School-learning is fine. But if I had been a Boy Scout, I would have had the chance to acquire all those wonderful merit badges, each one representing some sturdy all-American skill that I know I'm going to need someday.

Luckily, Memphis provides many opportunities to get educated in a variety of activities that would make any self-respecting Boy or Girl Scout proud. From camping to rock climbing and ceramics to wilderness first aid, organizations around Memphis can help broaden your horizons, although you'll have to provide your own badges.

At Outdoors, Inc. on North Germantown Parkway, Thursday-evening classes on the rock-climbing wall provide a chance for students and employees to exercise and unwind. "This is more of a workout than I get doing anything else," says Brian O'Connor, a first-time student from Cordova. "I like it because it is just as much exercise as lifting weights, but it is also a real mental challenge figuring out how to get up the wall."

The class covers everything from climbing to knot-tying. The teacher, Josh Cook, is a 10-year veteran of climbing who can't keep a smile off his face when he discusses the sport.

The 20-foot wall has dozens of different routes marked out with colored tape, ranging from beginner to advanced. "Even on this little wall you probably have a couple months worth of routes," says Cook. Once you've taken a class, you can pay $5 anytime to come in and use the wall. Cook says he hopes to start leading climbing expeditions with his students.

Memphians looking for something a little less strenuous can check out the early-morning class at Clayworks. "I've had a lot of these students for three years," says Patricia Schwarz, the owner and instructor at Clayworks. Schwarz has taught pottery classes both privately through the studio and through the University of Memphis Continuing Education program before it was cut.

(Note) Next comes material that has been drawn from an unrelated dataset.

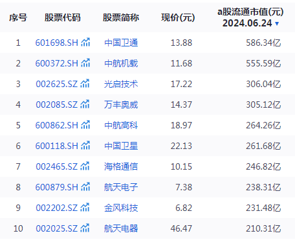
Task: Open stock link 航天电器
Action: pyautogui.click(x=121, y=228)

Barbara Potter is a longtime student and a marketing advisor at FedEx. "It's just such a nice mix of relaxation, creativity, and camaraderie," says Potter. Students chat and laugh as they work clay on spinning wheels. "I have a lot of students from the corporate world and the health-care industry, from high-stress jobs," says Schwarz. "This is where you come to get away from the real world."

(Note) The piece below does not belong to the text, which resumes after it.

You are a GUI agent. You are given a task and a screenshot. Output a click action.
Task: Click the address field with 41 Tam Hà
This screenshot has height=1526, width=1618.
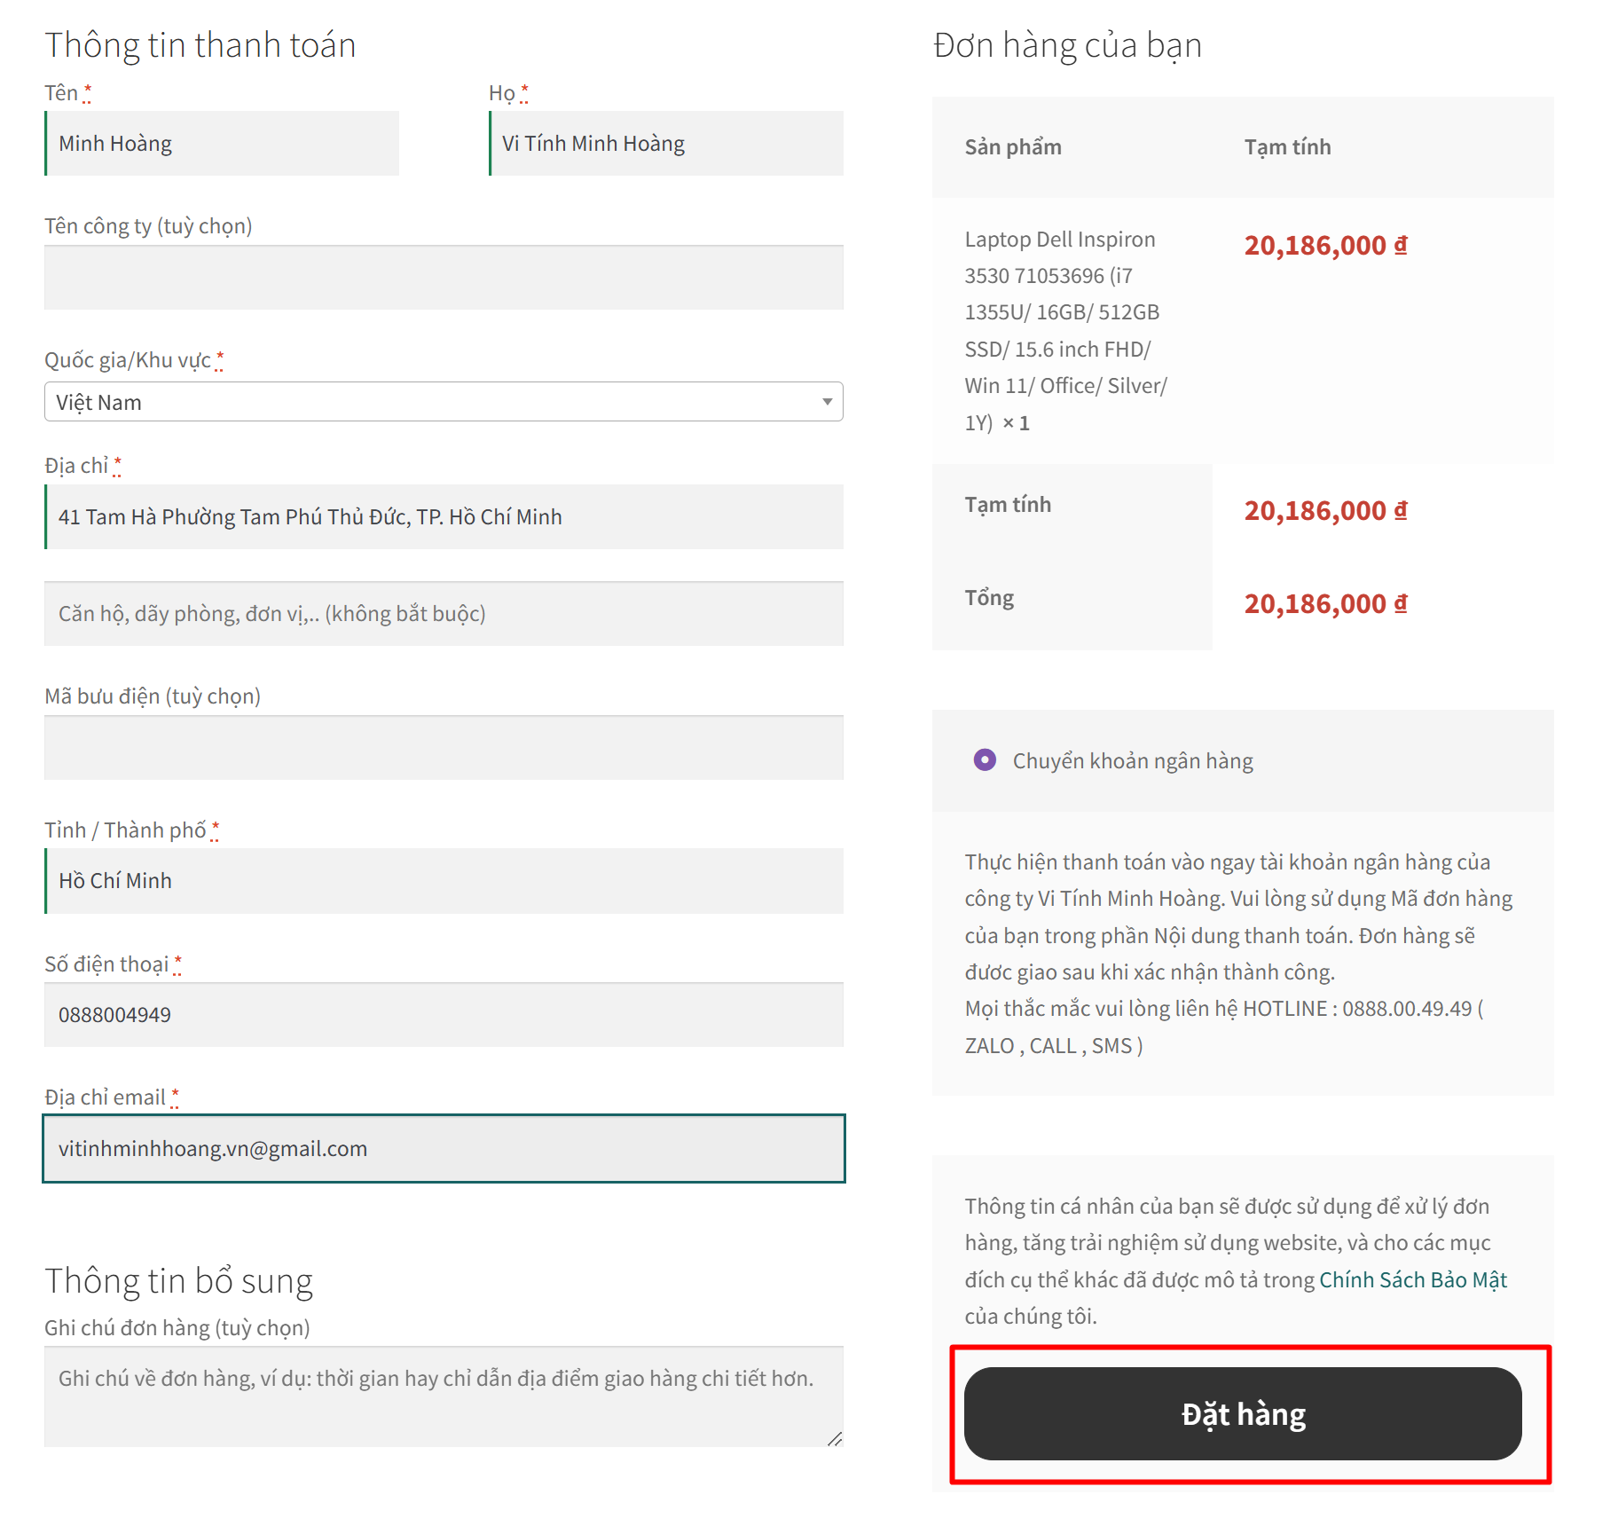coord(444,516)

While you're relaxing, you are also learning to make something beautiful. Schwarz says throwing pottery is a definite skill, one that can take a long time to master. Still, with practice she believes anyone can learn. And even if you don't, it can still be fun. "Some days the clay decides what I'm making," Potter says.

If you crave the great outdoors, you might consider taking a backpacking or car-camping class taught by the Chickasaw Sierra Club. Not only do they arrange for hikes, but according to Judith Hamilton, the club's outings chair, they have a lot they can teach you. "We tell all the attendees of our classes to bring the one thing they can't camp without. You get everything from a sleeping bag to a bottle of wine."

The backpacking and car-camping classes are both geared to give urban explorers some solid advice on how to prepare for their trips. "We tell people what to bring and, just as importantly, what not to bring," says Hamilton. Experienced backpackers and campers from the Sierra Club teach the classes and give advice on everything from what type of pack to wear to how best to equip your car for a family outing while also stressing the importance of respecting the environment.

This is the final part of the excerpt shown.